__Objective__
Write every line of the data below as a JSON list of strings, one string per line, and skip the blank lines. Leave the pictures out.

Begin

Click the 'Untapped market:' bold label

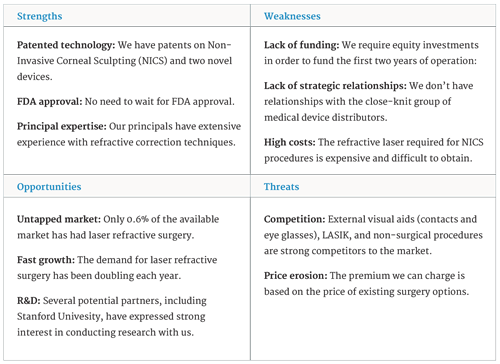click(59, 219)
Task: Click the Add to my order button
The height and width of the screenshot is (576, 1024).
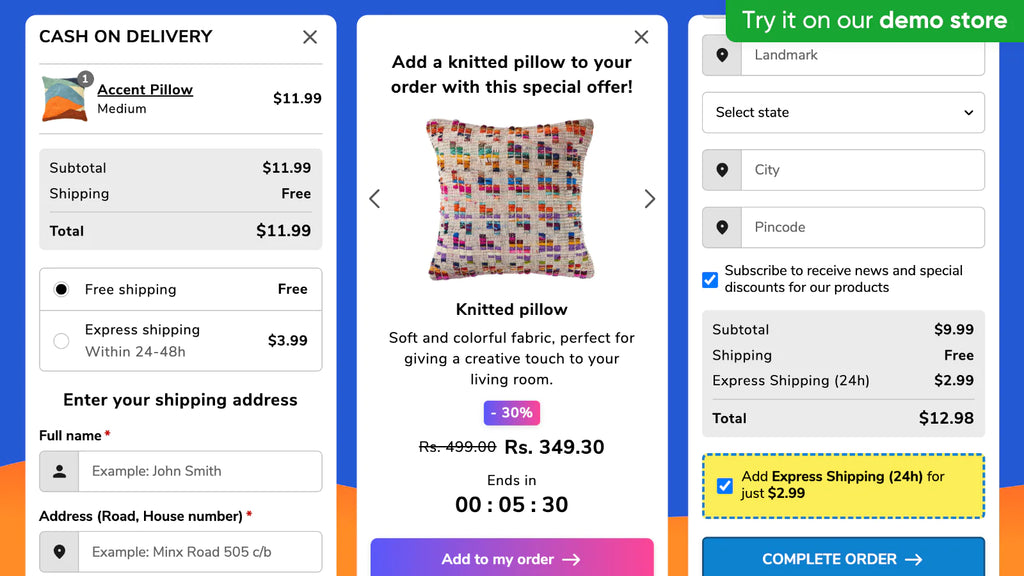Action: click(x=512, y=558)
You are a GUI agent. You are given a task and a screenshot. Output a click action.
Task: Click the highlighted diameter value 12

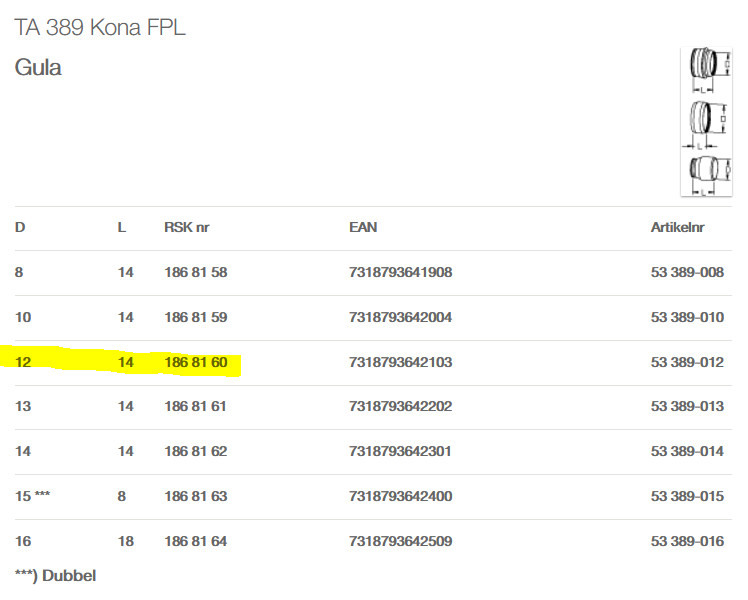coord(24,362)
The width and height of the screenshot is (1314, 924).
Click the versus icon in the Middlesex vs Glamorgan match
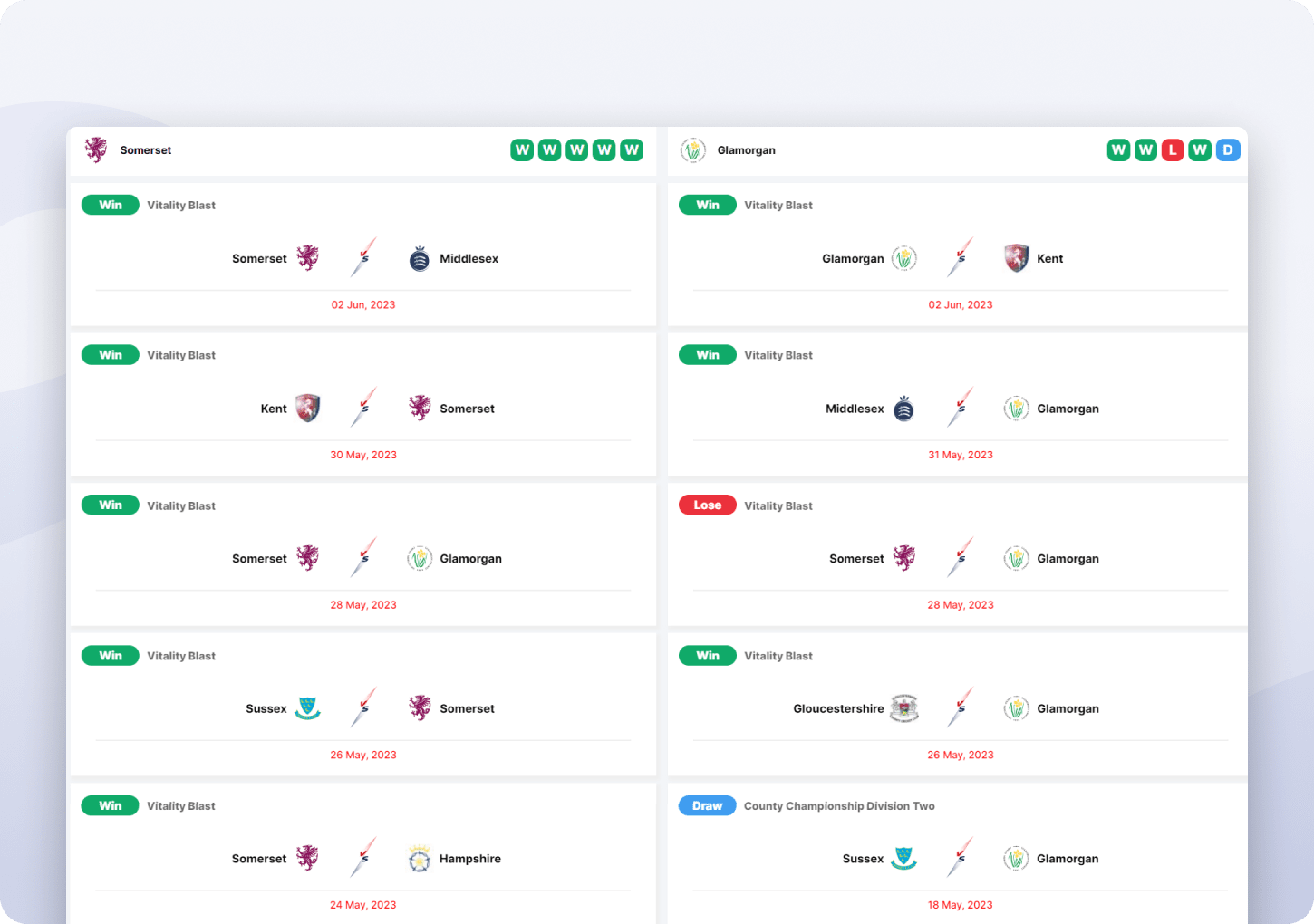[961, 409]
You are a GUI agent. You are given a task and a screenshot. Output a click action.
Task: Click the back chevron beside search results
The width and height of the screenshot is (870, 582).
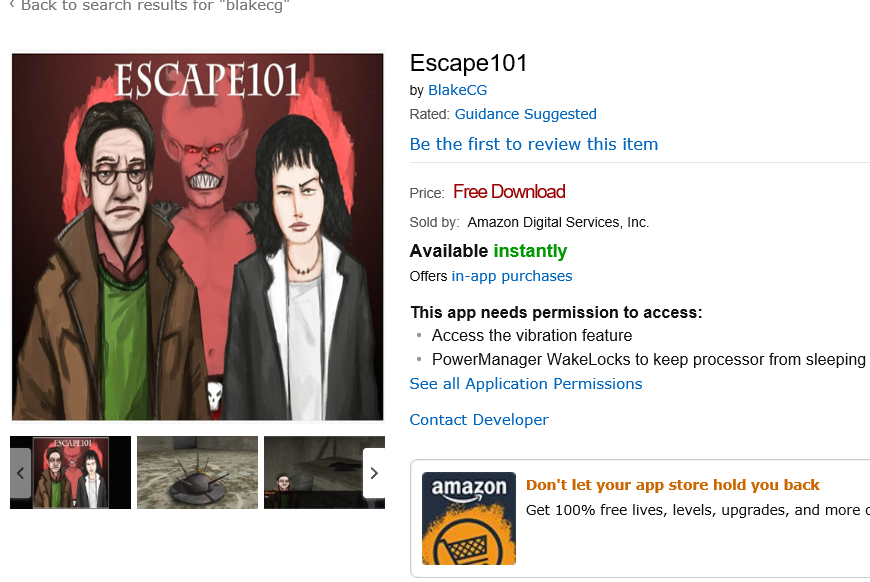[x=12, y=5]
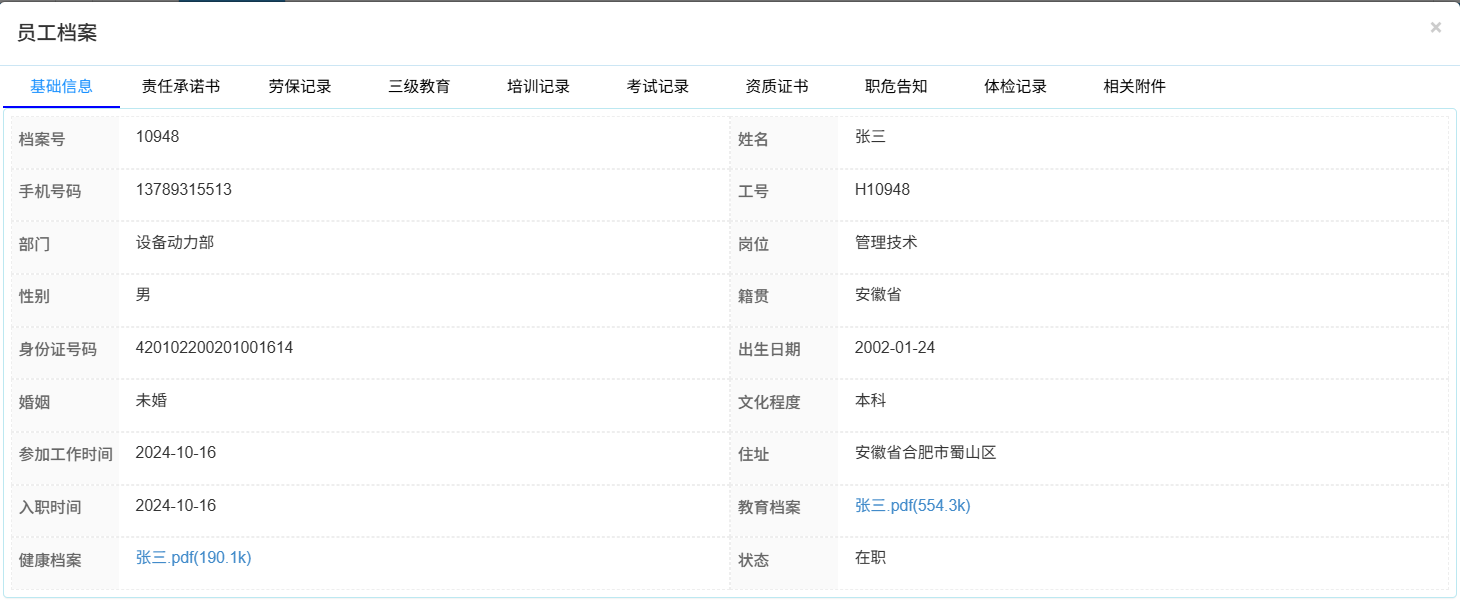
Task: Open the 考试记录 tab
Action: point(657,86)
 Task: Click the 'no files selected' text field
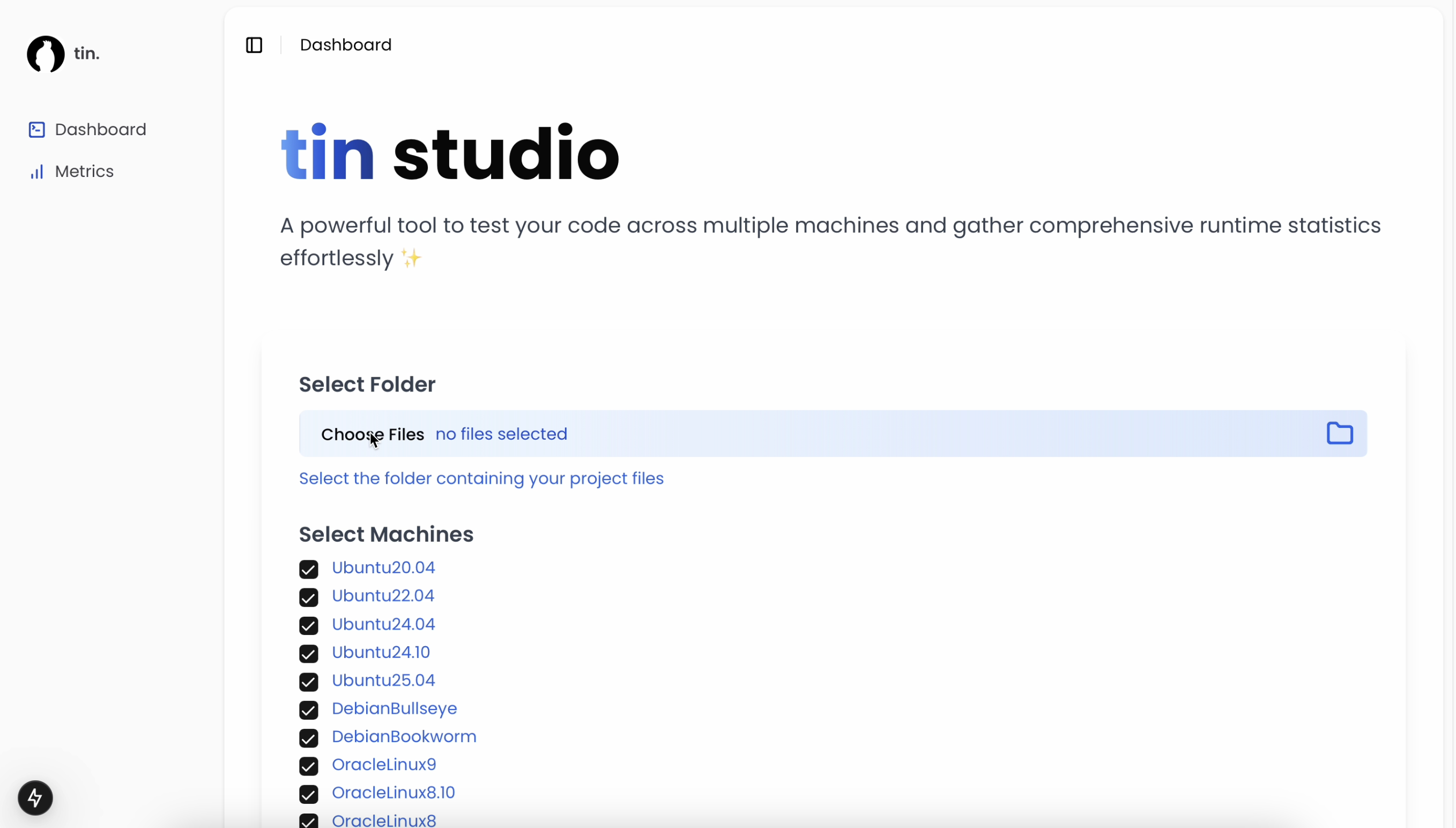(501, 434)
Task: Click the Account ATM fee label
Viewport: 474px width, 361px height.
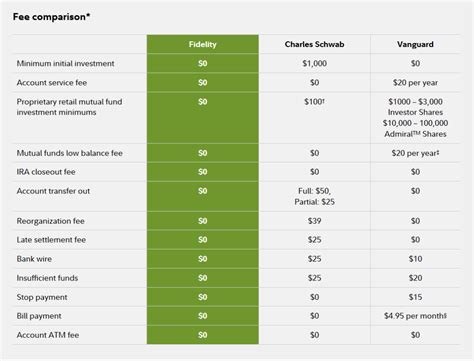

End

__Full answer__
[
  "Click the 'Untapped market:' bold label",
  "click(59, 219)",
  "Task: Click the Add to my order button",
  "The height and width of the screenshot is (576, 1024).",
  "Action: click(x=512, y=558)",
  "You are a GUI agent. You are given a task and a screenshot. Output a click action.",
  "Task: Click the highlighted diameter value 12",
  "coord(24,362)",
  "The width and height of the screenshot is (1314, 924).",
  "Click the versus icon in the Middlesex vs Glamorgan match",
  "[961, 409]",
  "You are a GUI agent. You are given a task and a screenshot. Output a click action.",
  "Task: Click the back chevron beside search results",
  "The width and height of the screenshot is (870, 582).",
  "[x=12, y=5]",
  "Task: Open the 考试记录 tab",
  "Action: point(657,86)",
  " Task: Click the 'no files selected' text field",
  "(501, 434)",
  "Task: Click the Account ATM fee label",
  "Viewport: 474px width, 361px height."
]